Find the first [start, end) token span matching pattern.

Parameters:
  • sequence – Token id sequence to search.

  • pattern – Token id pattern to locate.

  • start – Index to begin searching from.

Returns:

(start, end) for the first match, or (-1, -1) when no match exists.

bridge.data.vlm_processing.gather_assistant_text_segments(
example_or_conversation: collections.abc.Mapping[str, Any] | collections.abc.Sequence[collections.abc.Mapping[str, Any]],
) list[str]#

Extract assistant text segments from a structured VLM conversation.

bridge.data.vlm_processing.tokenize_text_without_special_tokens(
tokenizer: Any,
text: str,
) list[int]#

Tokenize text using a HF-like tokenizer without adding special tokens.

bridge.data.vlm_processing._assistant_text_variants(
text: str,
*,
include_search_variants: bool,
) list[str]#
bridge.data.vlm_processing.build_assistant_loss_mask(
example_or_conversation: collections.abc.Mapping[str, Any] | collections.abc.Sequence[collections.abc.Mapping[str, Any]],
input_ids: collections.abc.Sequence[int] | torch.Tensor,
processor: Any,
skipped_tokens: torch.Tensor | None = None,
*,
include_search_variants: bool = True,
require_matches: bool = False,
warn_on_all_masked: bool = True,
) torch.Tensor#

Build an unshifted assistant-only loss mask using the current token-search behavior.

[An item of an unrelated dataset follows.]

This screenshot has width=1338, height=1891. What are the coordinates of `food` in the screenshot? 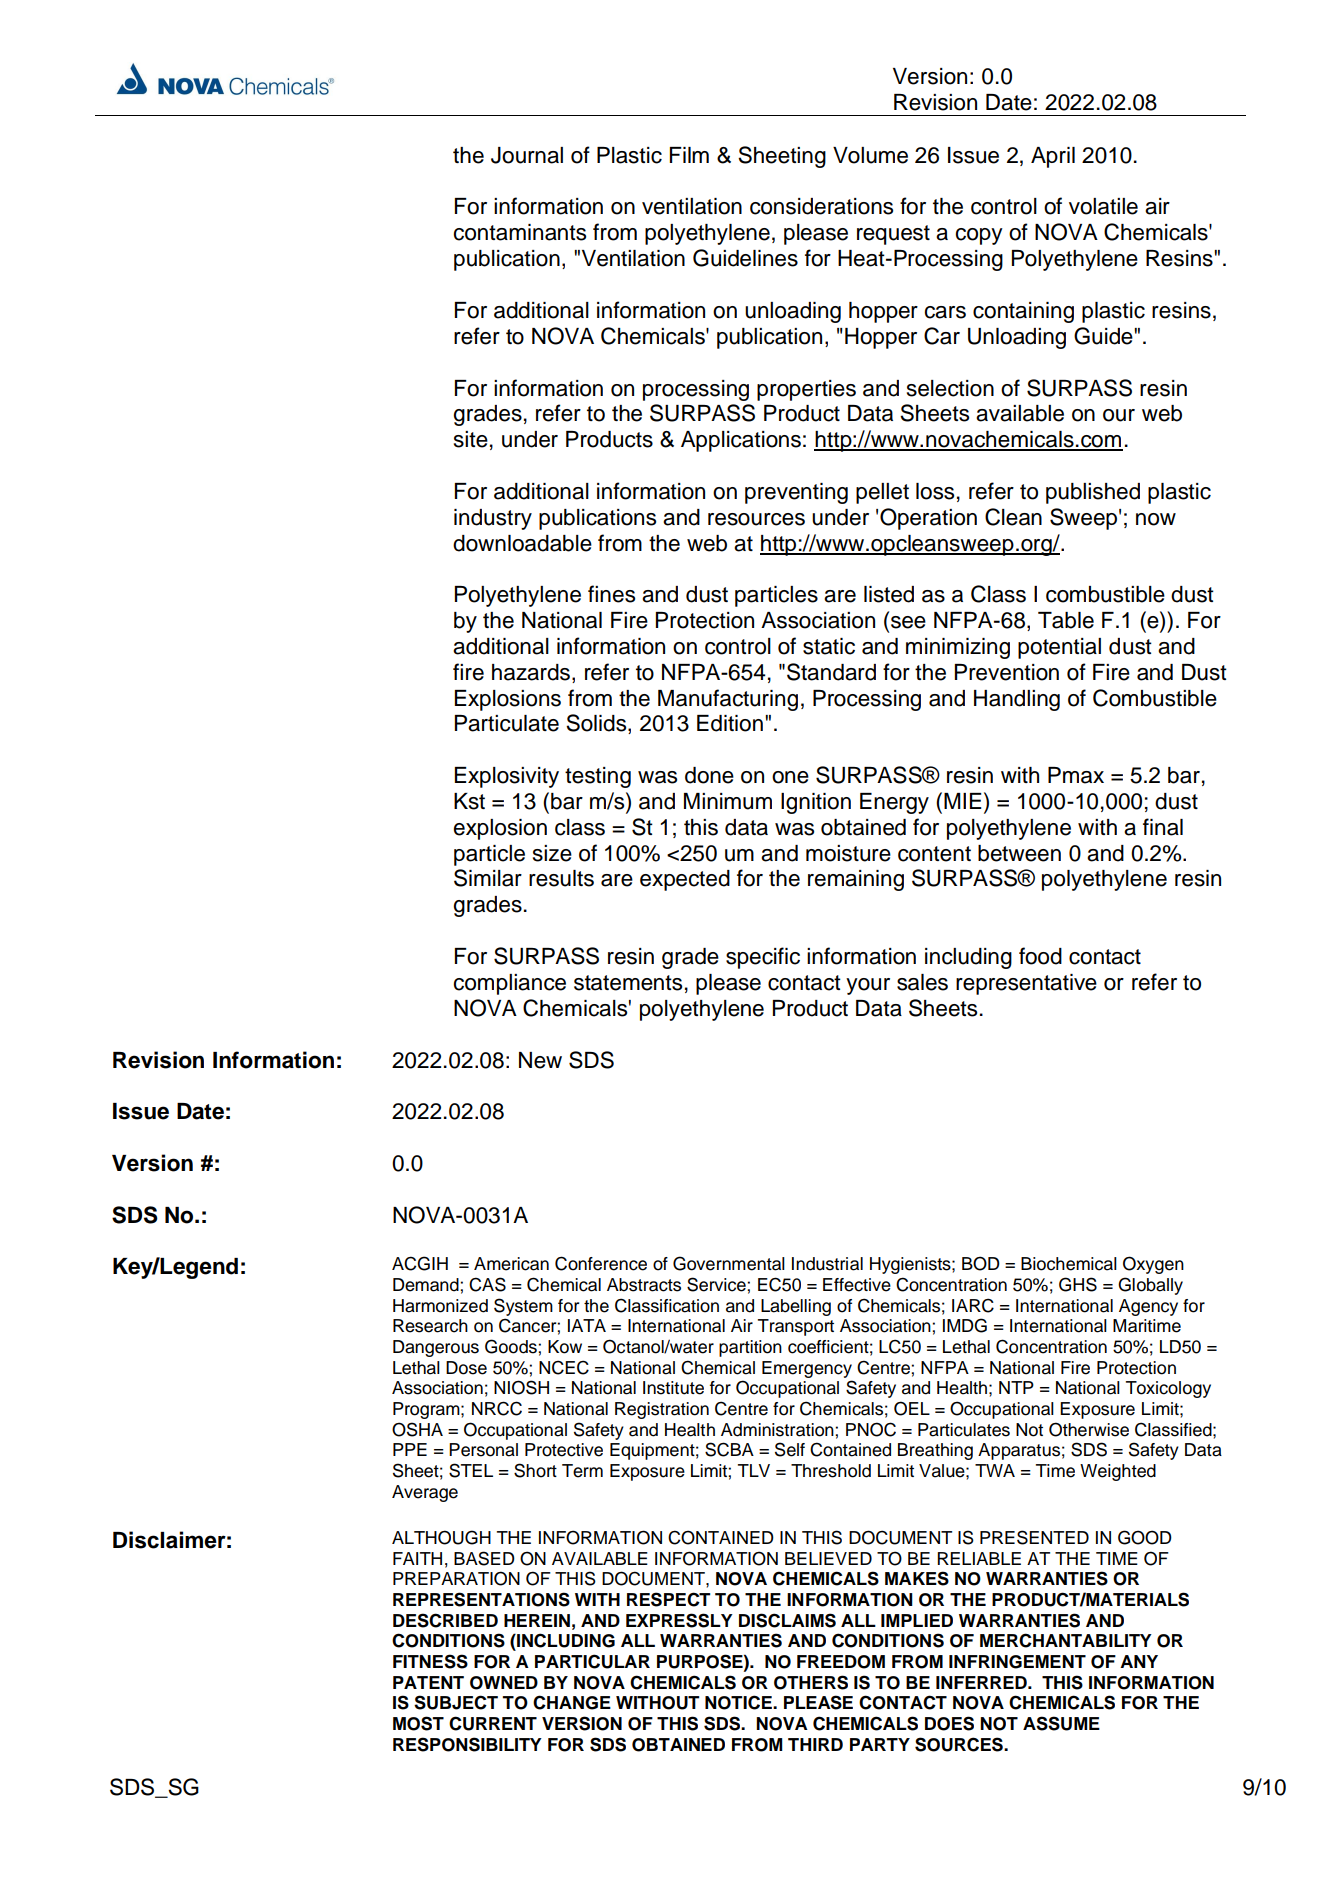 It's located at (1040, 956).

This intentionally preserves the existing text-search masking strategy. Step 3 of issue #4041 can replace this helper with a generation-tag or boundary-token implementation without touching every VLM collate/task encoder again.

bridge.data.vlm_processing.build_shifted_labels_and_loss_mask(
input_ids: torch.Tensor,
assistant_loss_mask: torch.Tensor,
skipped_tokens: torch.Tensor | None = None,
*,
ignore_index: int = IGNORE_INDEX,
) tuple[torch.Tensor, torch.Tensor]#

Build next-token labels and shifted loss mask for Megatron training.

bridge.data.vlm_processing.apply_assistant_labels_to_batch(
batch: collections.abc.MutableMapping[str, Any],
examples: collections.abc.Sequence[collections.abc.Mapping[str, Any]],
processor: Any,
skipped_tokens: torch.Tensor,
*,
unmask_last_token: bool = False,
) None#

Attach labels and loss_mask to a collated HF VLM batch.

bridge.data.vlm_processing.ensure_position_ids(
batch: collections.abc.MutableMapping[str, Any],
) None#

Ensure a collated batch has 2D position IDs.

bridge.data.vlm_processing.pop_generic_visual_inputs(
batch: collections.abc.MutableMapping[str, Any],
visual_keys: collections.abc.Sequence[str],
) megatron.bridge.training.utils.visual_inputs.GenericVisualInputs | None#

Move processor visual tensor keys into GenericVisualInputs.